Hepimiz biliriz kurşun kalemin insan hayatında neleri değiştirdiğini. Şöyle bir düşünelim “Kurşun kalem nedir ne işe yarar?” diye. Kırtasiyeciden alındığı zaman ucu açılmadığı için öylesi dimdik zararsız yerinde durur bekler.
Kendisini eline alacak sahiplenecek ve ucunu açacak birilerini arar. İçi karbonlu ağaç parçasının ne zararı olabilir insanlığa veya topluma? Atom bombası da masum bir icattı! Kurşun kalem dedik ama bunun üzerine varyasyonlar yapmak sizin hayal gücünüze bağlı. Bunu tükenmez kalem, dolma kalem, daktilo ya da bilgisayar olarak geliştirebilirsiniz.

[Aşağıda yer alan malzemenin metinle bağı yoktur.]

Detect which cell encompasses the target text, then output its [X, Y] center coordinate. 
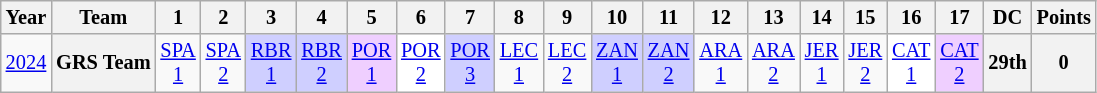
POR3 [470, 63]
LEC2 [567, 63]
1 [178, 17]
29th [1007, 63]
8 [519, 17]
CAT1 [911, 63]
GRS Team [103, 63]
Points [1064, 17]
10 [617, 17]
7 [470, 17]
2 [224, 17]
ARA2 [774, 63]
LEC1 [519, 63]
ARA1 [720, 63]
RBR2 [321, 63]
CAT2 [959, 63]
13 [774, 17]
ZAN1 [617, 63]
JER1 [822, 63]
Team [103, 17]
POR1 [372, 63]
12 [720, 17]
9 [567, 17]
ZAN2 [669, 63]
2024 [26, 63]
6 [420, 17]
4 [321, 17]
POR2 [420, 63]
SPA2 [224, 63]
16 [911, 17]
Year [26, 17]
JER2 [865, 63]
SPA1 [178, 63]
3 [271, 17]
5 [372, 17]
RBR1 [271, 63]
0 [1064, 63]
DC [1007, 17]
11 [669, 17]
14 [822, 17]
17 [959, 17]
15 [865, 17]
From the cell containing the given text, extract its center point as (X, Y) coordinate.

Kırtasiye raflarındaki kalemin minik bir öğrenci tarafından alındığını varsayarsak bu kalem dibi bulununcaya kadar hep masum çizgiler ve yazılar yazar beyaz sayfalar üzerinde. Bir öğretmenin elinde ilim olur irfan olur, harf öğretir minik ve yoğrulmamış beyinlere.
Bir muhasebecinin elinde hesaptır, kitaptır, vergidir, SGK’dır işlevi. Yazarların elinde ise o kalem yaratıcıdır. Karakterler oluşturur sayfa sayfa yaşamlar yazar çizer. Bir ressamın kara kalemi portreler üzerinde döner ve o anı ölümsüzleştirir.
Peki, bu kalem bir gazetecinin elinde olursa neler olur? Neler olmaz ki! Ülke meselelerine vatandaşın yararına kullanılırsa tadından yenmez. Hem kendisini hem de kendisini yönlendiren sahibini yüceltir. Hayır duası alır, meclislerde adı okunurken hep sevgiyle saygıyla anılır.
Ama bir de silahşorun eline geçmişse bu kalem, vay halimize. Sivri ucuyla yazar da yazar. İçindeki karbondan sevgi, hizmet ve aşk yerine irin, kin ve nefret akar. Derdi imanı paradır. Hani bazılarımız var ya hep kendi menfaatine yazar. Hiç toplum yararına karalamaz sayfaları.
Kağıt bile isyan eder ona ama o bildiğini okur ve yapacağını yapar. Ucu sivridir ne de olsa. Ya da çirkin çizgiler atar yazdığı bembeyaz sayfanın üzerine. Aslında ne kalem bilir ne de beyaz sayfa üstüne art niyetle yazan kişinin içindeki kin ve nefreti veya çıkarcılığını!
Keşke elimizde olsa da silah ruhsatı gibi kalem ruhsatı da verebilsek gazetecilere. Bu kalemşorlara, ruh hastalarına. “Art niyetli kişiler bunları rahatça kullanamasa” diye.
Hasta kalemler, yumuşak kalemler, ucu kırık kalemler. Kalemlerin suçu yok elbet. Suç onun ucunu sivriltenlerde. Asıl kabahat kalemde değil, ona hükmedenindir oysaki.
Şöyle bir kez daha bakalım etrafımıza, “Antalya’da kaleminin ucunu sivriltip kullanan kaç kalemşora var” diye. Sabah başlasak akşama kadar yetmez gün bunların tamamı için.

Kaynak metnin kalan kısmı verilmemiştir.